I uploaded a test example here

I used your code as follow:

img = im2double(imread("my_image.jpg"))
coeffs = [-200; -200; -200; 300; 300; -200]
normalized_coeffs = (coeffs - 50) / 50
o_img = ApplyBlackWhiteFilter(img, normalized_coeffs);
imshow(o_img)
RoyiAvital commented 5 years ago

@Twice22 , I can reproduce the errors (Which I don't have in 11 colors I tested). I think it has to do with the slope of the curve in my code.

I will try playing with it to see if I can figure the correct value.

RoyiAvital commented 5 years ago

I can validate the Radius is correct.

The factor isn't correct. Either the transformation from Photoshop values to my script values or something else which scales the factor is wrong.

Tried some cases on Photoshop and yet to find what's the correct factor. For instance for [255, 255, 0] indeed only yellows slider will have any effect.
It will yield 255 for slider of value 100 which suggests factor of 1 -> 1 + 1 = 2. Hence its L in HSL is (Max + Min) / 2 = 128 -> Factor of 2 should yield white which is indeed.

Yet for [80, 80, 217] which has Hue of 240 -> Only blues slider. Its L from HSL is (217 + 80) / 2 = 148.5. Hence one would expect setting Blues slider to 100 will also yield white yet it won't`.

So I'm missing something with the scaling or the calculation of luminosity (Though setting all sliders at 50 which is factor of 0 indeed yields the mean of the Max and Min values).

RoyiAvital commented 5 years ago

@Twice22 , I find @kuckir answer missing.
According to his answer the output depends only on the H (Hue) and L (Lightness) values of the input.

Yet I take the following in Photoshop / PhotoPea: c1 = [255, 102, 51] and c2 = [240, 110, 66]. They have the same H and L values yet for different Reds value in Photoshop / PhotoPea they yield different result.

So something is missing and probably S (Saturation) related.

Have you had any progress?

photopea commented 5 years ago

Hi guys, I decided not to describe how the Black/White adjustment is implemented, as I want this feature to be "unique" for Photopea (and not present in other software).

RoyiAvital commented 5 years ago

OK, I think for color in the range [0, 60] [DEG] multiplying the weight by the Saturation value works. It doesn't work for colors on [240, 300] [DEG].

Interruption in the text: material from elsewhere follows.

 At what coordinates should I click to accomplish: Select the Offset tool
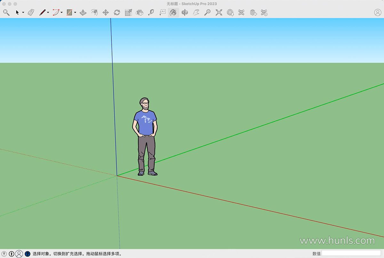click(94, 12)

I will give it a try when I have another hour for playing.

Update

OK, I think I got most of it.
On some cases (Either by H value or Slider Index, I have to verify) it uses the Saturation for scaling or just multiply by 0.5.
This makes sense as @photopea / @kuckir on his answer (Deleted, unfortunately, though users with enough credit can see it) used scaling of 100 while I use 50.
So maybe he meant those zones where indeed the scaling is half yet on others it is governed by the S value as well.

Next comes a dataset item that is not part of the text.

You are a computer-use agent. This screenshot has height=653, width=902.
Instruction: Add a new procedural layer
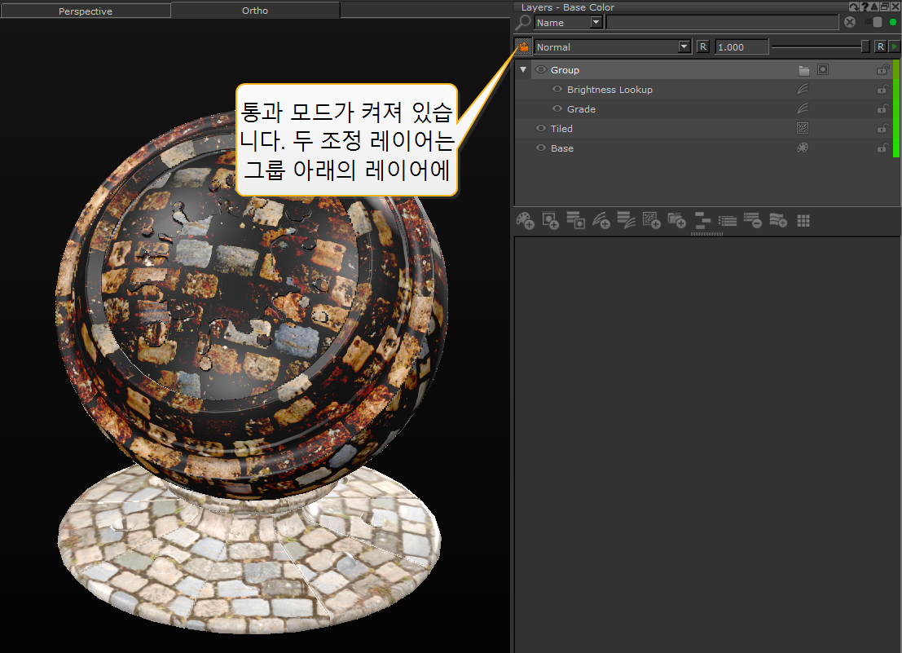pyautogui.click(x=651, y=220)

Twice22 commented 5 years ago

Hi. I totally understand the point of view of the developer of photopea (not diclosing the algorithm). Yet a person found the solution (that doesn't need to convert into hsl). His answer is detailed in my stackoverflow post here

I have also provided an numpy/scipy vectorized implementation of the solution which is very fast. The figure 9 from wikipedia helps to understand the algorithm. Only 2 colors amongst R,G,B,C,M,Y impact a pixel (the colors that are nearest to the aforementioned pixel color). Here the person used min(r,g,b) as the "luminance" but we can adapt the code to use luminance = (min(r,g,b) + max(r,g,b)) / 2 or other measures as it is detailed under the Lightness section of the wikipedia article

RoyiAvital commented 5 years ago

@Twice22 , That's great. I replicated it with MATLAB and indeed it works.

I'm surprised it is so different from @photopea approach. I guess I hit the wall going that path while the answer was on other direction.

I will update my answer on DSP StackExchange.

Remark

On the code on StackOverflow it seems that for each value 3 sliders are affecting result.
While as far as I can see in Photoshop there is at most 2. It means that at least one value is zero.
This is trivial since both are subtracted from the min of the 2.

RoyiAvital commented 5 years ago

@photopea, I think this feature is now solved and we have the correct answer which replicate Photoshop perfectly.

It would be great if you shared your solution so there will be 2 approaches to solve it. Again, since it is solved, the logic of leaving it for Photopea doesn't hold as anyone can copy the answer on StackOverflow.